Obraz artykułu Nikt o to nie prosił, czyli Woodstock 50

Nikt o to nie prosił, czyli Woodstock 50

Festiwal Woodstock '69 był ważnym punktem w historii popkultury - to tutaj umierał ruch hippisowski, a rodziła się nowoczesna kultura festiwalowa. Na Woodstocku w swojej najdojrzalszej formie objawił się też nowoczesny kult gwiazd rocka i popu - cenę za ten kult płacimy do dzisiaj.

Popkulturowi rewizjoniści słusznie wskazują na to, że Woodstock '69 w rzeczywistości nie był wielkim wydarzeniem muzycznym (zarówno pod względem line-upu, jakości wykonań, jak i logistyki i jakości organizacji), ale mit jest silniejszy niż rzeczywistość i w sekularnych realiach ludzie naturalnie lgną do dobrze podkolorowanych bajek.

 

Ciężko stwierdzić, na ile ten mit jest w stanie przyciągnąć millenialsów rozpieszczonych Coachellą, rozbuchanymi wizualnie festiwalami muzyki EDM czy skomercjalizowanym ekstremizmem Burning Mana. A jednak, Michael Lang przy finansowym i marketingowym wsparciu babilońskiej bestii w postaci Dentsu Aegis Network, postanowił zorganizować huczne obchody półwiecza Woodstocku. Ostatecznie mogliśmy obserwować serię zagadkowych decyzji i sporych problemów, której finisz to kompletne zamieszanie (stan na 2 maja). Woodstock 50 prawdopodobnie się nie odbędzie, a jeśli jednak Lang i spółka dopną swego, być może czeka nas Fyre Festival 2. Co się wydarzyło?

☆ ☆ ☆ ☆

_ZADANIA I ĆWICZENIA_:
(1) Wypisz z tekstu o Woodstocku 50 fragment od słów „Popkulturowi rewizjoniści słusznie” aż do słów „do dobrze podkolorowanych bajek.” włącznie.
(2) Kto według tekstu o Woodstocku 50 wspierał finansowo i marketingowo Michaela Langa przy organizacji obchodów półwiecza festiwalu?

_WYODRĘBNIONY MATERIAŁ_:
☆ ☆ ☆ ☆

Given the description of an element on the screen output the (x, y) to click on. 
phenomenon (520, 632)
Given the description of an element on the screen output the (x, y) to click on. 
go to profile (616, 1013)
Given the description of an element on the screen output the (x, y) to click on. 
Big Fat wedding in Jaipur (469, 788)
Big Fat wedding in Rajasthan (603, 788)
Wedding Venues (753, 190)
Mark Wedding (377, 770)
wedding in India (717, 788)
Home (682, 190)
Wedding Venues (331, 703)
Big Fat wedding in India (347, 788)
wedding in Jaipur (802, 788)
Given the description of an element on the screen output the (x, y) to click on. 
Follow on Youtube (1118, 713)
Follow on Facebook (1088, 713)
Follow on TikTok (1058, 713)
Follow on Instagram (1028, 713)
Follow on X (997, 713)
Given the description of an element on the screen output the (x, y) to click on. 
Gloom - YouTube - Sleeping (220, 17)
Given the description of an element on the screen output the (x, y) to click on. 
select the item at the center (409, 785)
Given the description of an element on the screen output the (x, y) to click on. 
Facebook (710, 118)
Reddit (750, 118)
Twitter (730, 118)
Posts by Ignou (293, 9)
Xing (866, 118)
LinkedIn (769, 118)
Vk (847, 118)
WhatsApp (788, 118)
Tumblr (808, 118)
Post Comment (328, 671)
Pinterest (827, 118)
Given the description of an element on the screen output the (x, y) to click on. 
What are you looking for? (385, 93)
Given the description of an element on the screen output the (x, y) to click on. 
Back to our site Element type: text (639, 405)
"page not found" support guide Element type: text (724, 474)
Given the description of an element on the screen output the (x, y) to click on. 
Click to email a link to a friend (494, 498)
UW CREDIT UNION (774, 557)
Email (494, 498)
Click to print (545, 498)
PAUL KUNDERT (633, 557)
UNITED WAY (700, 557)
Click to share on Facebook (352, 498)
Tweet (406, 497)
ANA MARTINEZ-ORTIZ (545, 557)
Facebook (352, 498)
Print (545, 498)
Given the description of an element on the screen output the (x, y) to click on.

☆ ☆ ☆ ☆

_PEŁNE ROZWIĄZANIA_:
(1)
Popkulturowi rewizjoniści słusznie wskazują na to, że Woodstock '69 w rzeczywistości nie był wielkim wydarzeniem muzycznym (zarówno pod względem line-upu, jakości wykonań, jak i logistyki i jakości organizacji), ale mit jest silniejszy niż rzeczywistość i w sekularnych realiach ludzie naturalnie lgną do dobrze podkolorowanych bajek.

(2) Dentsu Aegis Network.